Note: I know I'm a guy and there's a lot about girls toys that I don't understand.
That being stated, I don't understand this toy. The video above is of a Baby Born® doll. It belongs to my 3 yr old.
On any other day, a squeeky-toy baby activated by crunching its arm would be written off as just goofy. Especially this thing - the manufacturers are quite proud of the fact that it eats, poops, drinks, pees and cries...which, ironically, are the least desirable aspects of babies.
But today, my wife was busy flushing its 'food' out of the complicated array of valves and tubes that make up Baby Born®'s vaunted digestive system - so the goop wouldn't spoil and start to stink (which ironically would be even MORE realistic).
Anyway, she looked up at me and stated rather proudly, "Hey!

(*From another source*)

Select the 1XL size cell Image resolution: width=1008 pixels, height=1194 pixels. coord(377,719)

I found out how to get it to squeak with delight!" and proceeded to force Baby Born® to emit these creepy 'eep! eep! eep!" noises.

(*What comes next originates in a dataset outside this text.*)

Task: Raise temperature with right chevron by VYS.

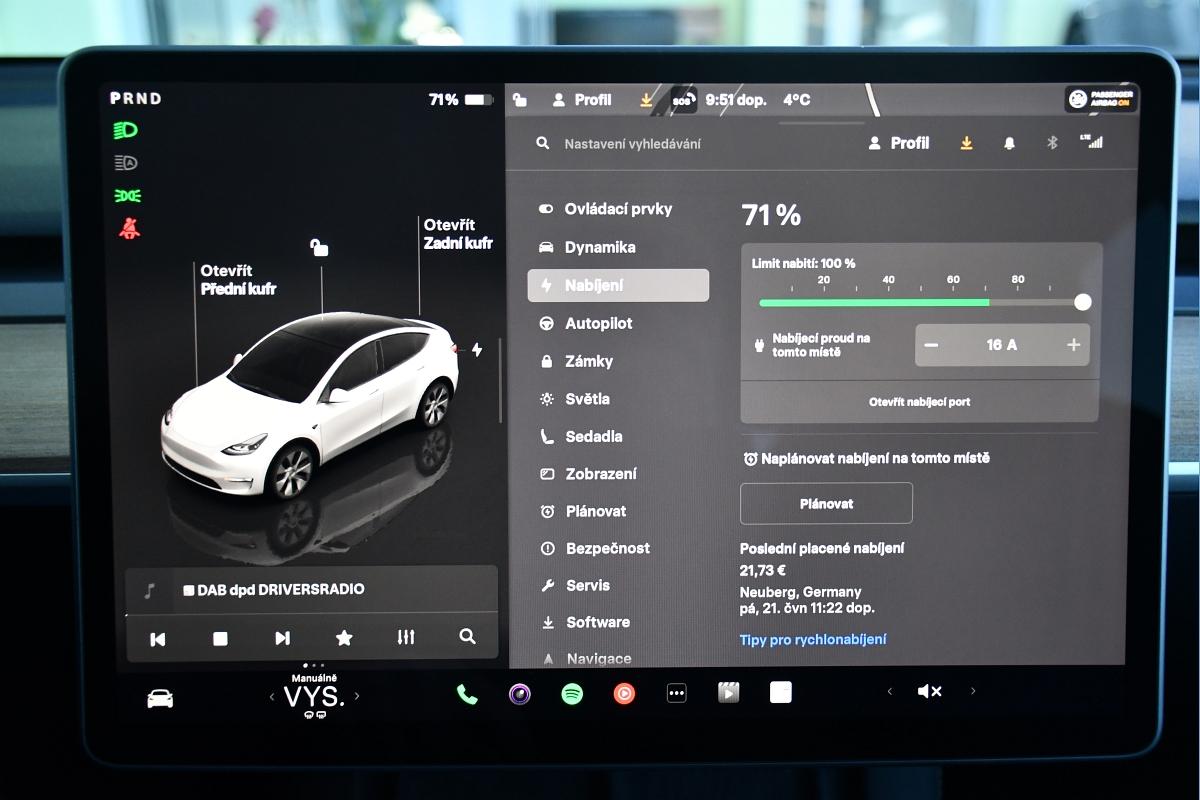Action: [x=357, y=696]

"That doesn't sound like 'delight,' honey..."
"That's what the manual says they are!"
Manual!? What kind of baby toy needs a manual?!? Well, evidently those strange squeaks are supposed to be 'delightful.' Dunno...if any of our kids would have started making those noises, I wouldn't have called them 'delight', I'd have locked the rest of us in a room and called a priest!
"Father Brownstein?! Yeah...she...it's POSSESSED! Come quick! I think it's heard us! AaaHHH!"
Hmmmm. The next section, "Comforting Baby Born® When She Cries." Evidently squeezing her OTHER arm makes her cry.
And when you yank her leg, she sprouts leathery wings, grows fangs and spits fire.
Naw. She just pees.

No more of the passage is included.